**WHAT THE EXERCISE ASKS:**
Among the records below, find the lines with the word "agent" and copy them.

Records from a data collection:
*** Block opens ***
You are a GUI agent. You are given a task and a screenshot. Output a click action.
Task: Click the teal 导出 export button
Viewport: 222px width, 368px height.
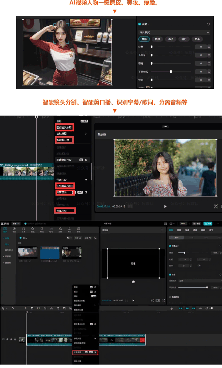208,223
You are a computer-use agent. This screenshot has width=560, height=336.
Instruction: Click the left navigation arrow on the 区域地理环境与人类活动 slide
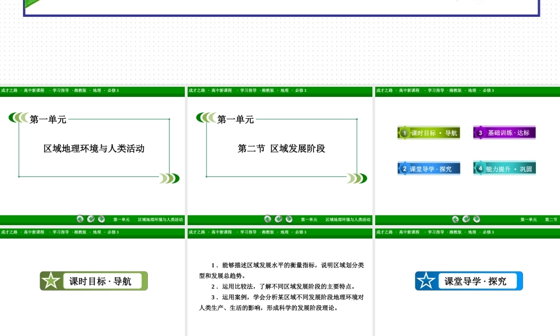(80, 219)
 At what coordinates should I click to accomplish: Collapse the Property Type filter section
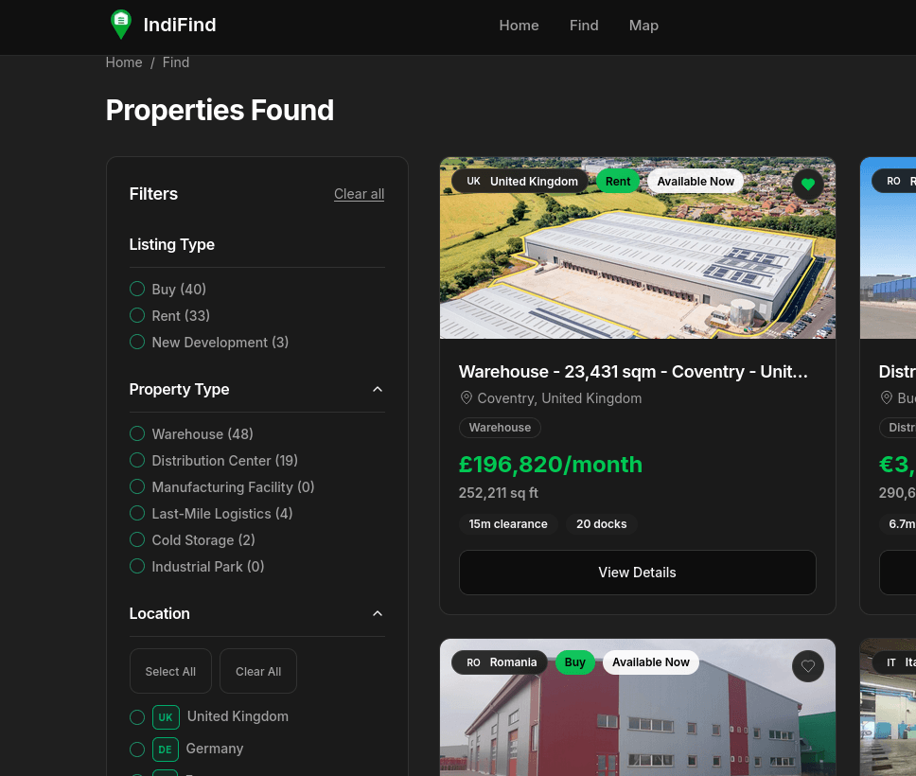[x=378, y=389]
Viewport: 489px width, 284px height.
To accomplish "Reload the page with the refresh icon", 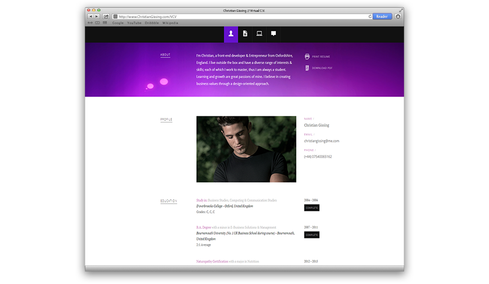I will (370, 17).
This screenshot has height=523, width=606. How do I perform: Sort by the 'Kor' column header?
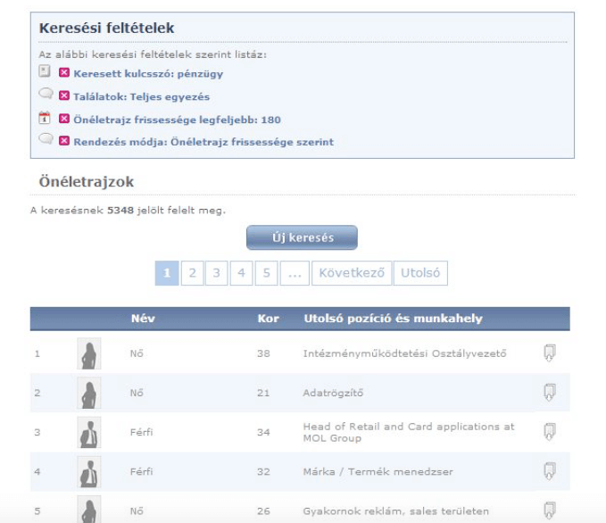click(x=269, y=319)
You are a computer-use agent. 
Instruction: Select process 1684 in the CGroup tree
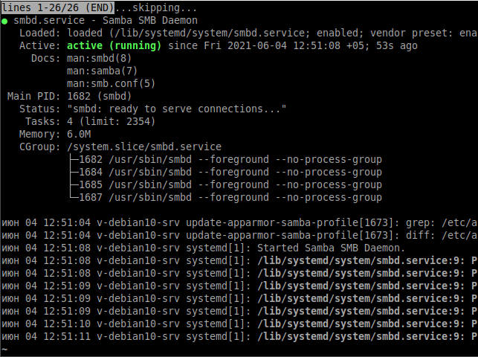(x=230, y=173)
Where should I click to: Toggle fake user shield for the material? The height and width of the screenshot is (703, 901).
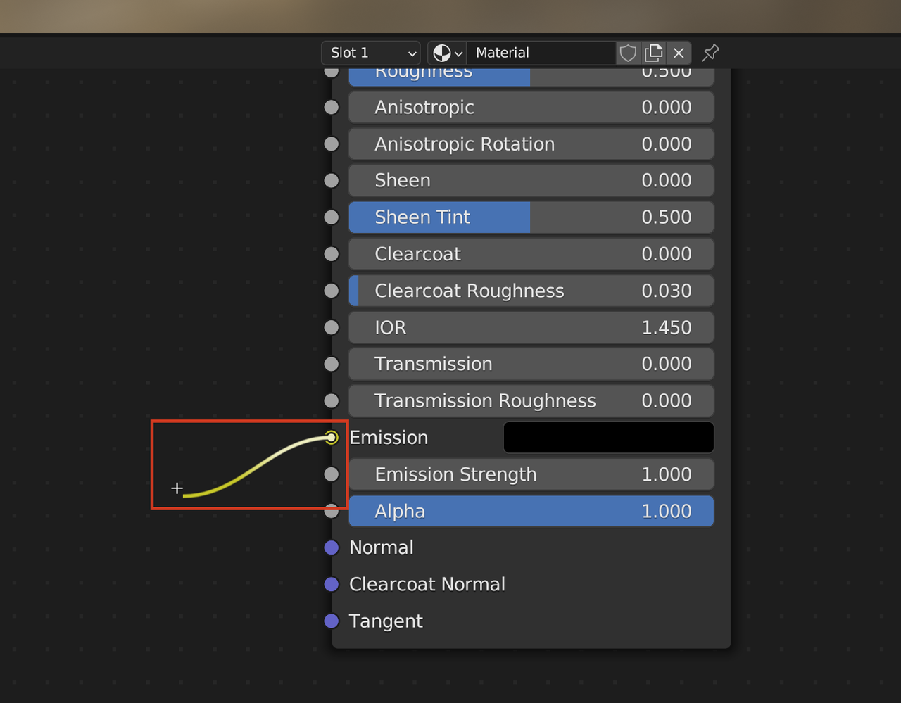click(x=628, y=53)
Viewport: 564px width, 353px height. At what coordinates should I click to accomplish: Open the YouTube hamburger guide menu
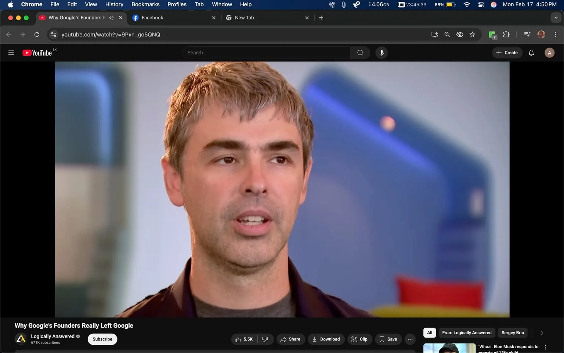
*** Block closes ***
**WRITTEN RESPONSE:**
You are a GUI agent. You are given a task and a screenshot. Output a click action.
You are a computer-use agent. This screenshot has width=560, height=336.
You are a computer-use agent. 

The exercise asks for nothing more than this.